Seraya mendekap Syahrena, Adica menatap kedua bola matanya. Gadis kecil itu memiliki mata yang indah. Wajahnya innocent. Senyumnya tulus dan menawan. Syahrena anak perempuan yang jelita. Ditatapnya dalam-dalam mata keponakannya itu. Apa jadinya bila kelak nanti Syahrena kehilangan Ayahnya? Pastilah Syahrena akan sangat terpukul. Ia dekat dengan Calvin. Jauh lebih dekat dibandingkan dengan Silvi. Hal yang wajar saat anak perempuan lebih dekat dengan ayahnya.
Mau tak mau Adica merasa sedih. Bagaimana nasib Syahrena bila ia kehilangan ayahnya? Menjalani hidup sebagai anak yatim tidaklah mudah. Bukan soal finansial yang diresahkan Adica, melainkan soal pemenuhan kebutuhan psikologis dan afeksi. Sebaik apa pun pria pilihan Calvin untuk menggantikannya, tetap saja posisi Calvin takkan terganti. Calvin Wan adalah ayah yang sempurna untuk Syahrena.
"Papa Adica kenapa? Kok liatin Syahrena kayak gitu?"
Pertanyaan lembut Syahrena membuatnya tersadar. Ia mengusap rambut Syahrena, lalu berusaha tersenyum. "Nggak apa-apa, Syahrena. Papa Adica kangen aja sama kamu. Hampir tiga minggu kita nggak ketemu kan?"
"Iya. Papa Adica sibuk sih. Kayak Ayah." Syahrena pura-pura merajuk, lucu sekali ekspresi wajahnya.

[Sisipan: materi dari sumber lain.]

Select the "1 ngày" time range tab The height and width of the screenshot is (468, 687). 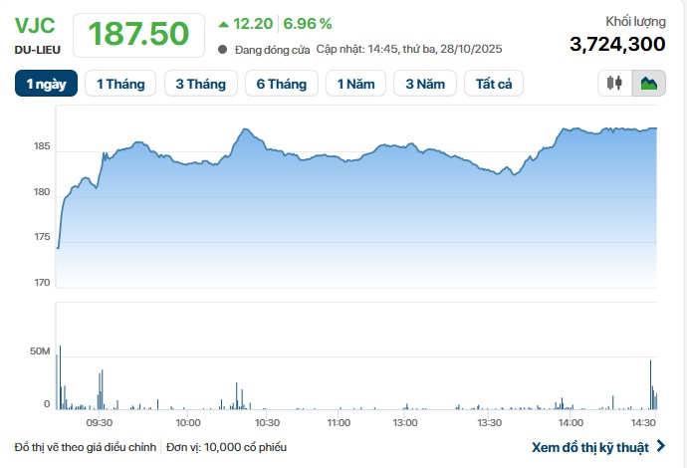(x=46, y=84)
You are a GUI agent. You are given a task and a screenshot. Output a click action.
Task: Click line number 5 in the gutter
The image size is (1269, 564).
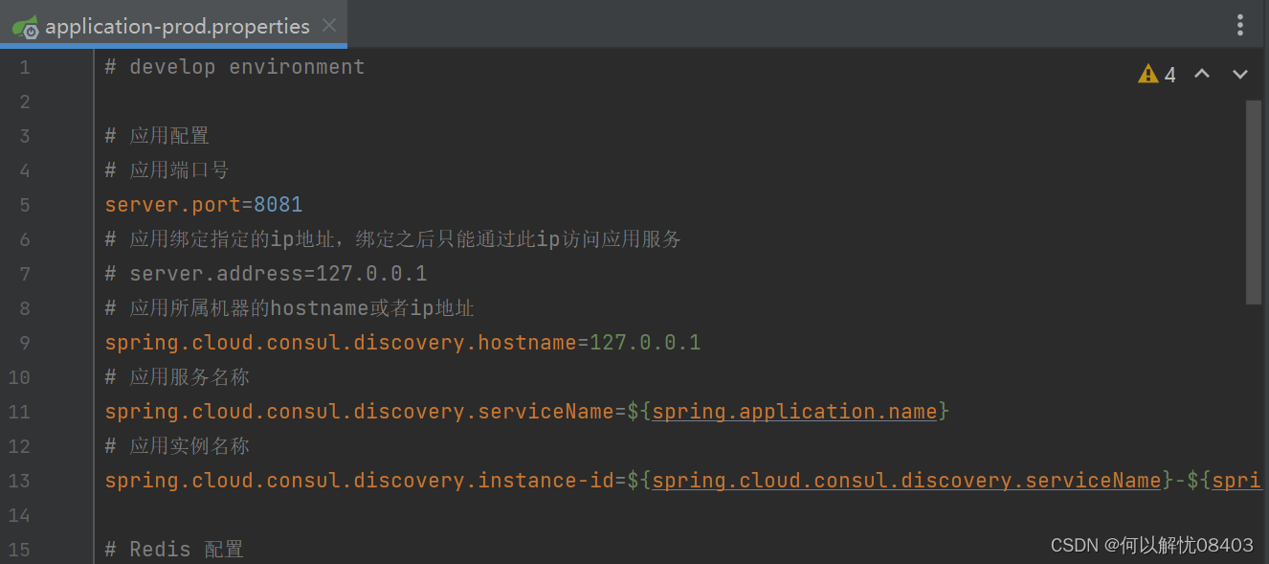25,204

Ya, Calvin sibuk. Sibuk mencari mata pengganti untuk Silvi. Sibuk mencari ayah baru buat putrinya.
** Â Â Â Â
"Maybe he's a gift from God. Dulu, kamu pernah kehilangan seseorang yang dicintai. Lalu Calvin datang tepat ketika kamu kehilangan. Membantumu bangkit, membasuh luka di hatimu, dan selalu ada untukmu. Apa itu bukan pemberian Allah yang pantas disyukuri?"

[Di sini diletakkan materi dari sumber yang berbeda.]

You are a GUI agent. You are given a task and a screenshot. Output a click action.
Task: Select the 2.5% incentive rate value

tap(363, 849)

Suara lembut Calisa, sahabat lamanya, sedikit-banyak menguatkan hati Silvi. Senyumnya pun menenteramkan. Video call mempermudah komunikasi di antara mereka. Kini Calisa sedang melanjutkan studinya di Amerika. Meski demikian, Calisa tak pernah melupakan Silvi. Sibuk belajar dan menempuh hidup baru dengan James, suaminya, tidak membuat Calisa lupa pada Silvi. Calisa bukanlah tipe sahabat yang melupakan sahabat dan saudaranya di saat bahagia.
"Aku sangat bersyukur bisa mengenal Calvin," Silvi kembali angkat bicara.
"Tapi...aku menyesali beberapa sikapnya yang membuatku kecewa."